Sports jokes
Don't be sad if you miss a shot when you yell "Kobe." He didn't make it either.
Why shouldn't you let a Chinese person play baseball?
'Cause they'll eat the bat!
How did black people learn to steal sports cars?
By playing GTA nonstop.
Why don’t Indians play soccer?
Because every time they’re at the corner, they build a store.
What’s the difference between Usain Bolt and Hitler?
Usain finished the races.
What does weed and the Carolina Panthers have in common?
They both get smoked in bowls.
Why can’t orphans play baseball?
They ain't got no home to run to.
What's the difference between a baby and a bowling ball?
A bowling ball doesn't cry when you put your fingers in it.
What is the difference between a hipster and a hockey player?
A hockey player showers.
I wrote a book called "Endless Love."
It’s about a tennis match between Stevie Wonder and Hellen Keller.
My favorite thing to do in libraries is put cookbooks in the women’s sports section.
What is the difference between Nicole Brown Simpson and cancer?
OJ couldn’t kill cancer.
I wonder if Kobe Bryant enjoyed his last flight.
Why are orphans bad at baseball?
Because they don’t know where home is.
What’s a lesbian’s favorite sport?
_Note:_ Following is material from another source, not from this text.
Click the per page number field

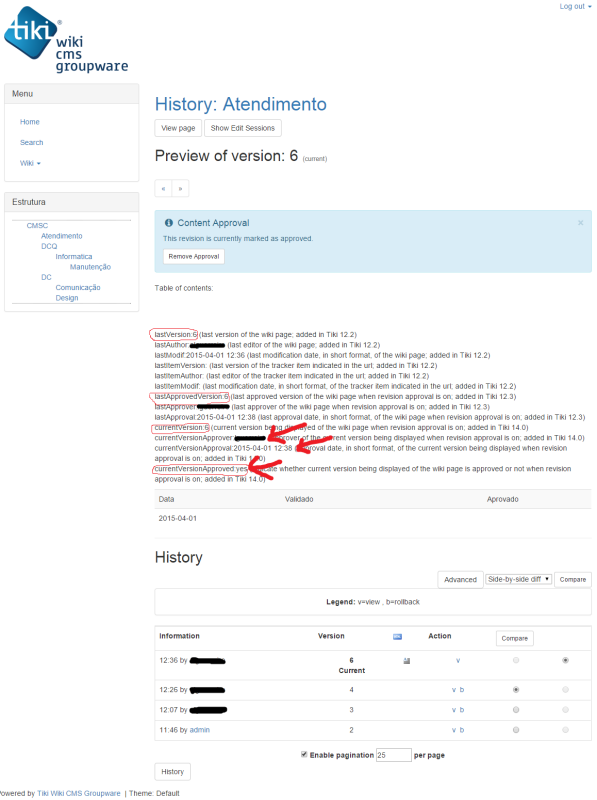[393, 755]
Dodge balls.
Doctor, what is wrong with me?
You will never be able to walk again. It ain't like with me on the field it would make the Miami Dolphins any better.
Roses are red. Violets are blue. Your wife needs Jon Grudon, too.
What is the difference between Hitler and Usain Bolt?
Usain Bolt can finish a race.
Why don't gays shop at sports authority?
They prefer Dick's.
Why doesn't Mexico win any medals in the summer Olympics anymore?
Because all the Mexicans that can run, swim, or jump are already here.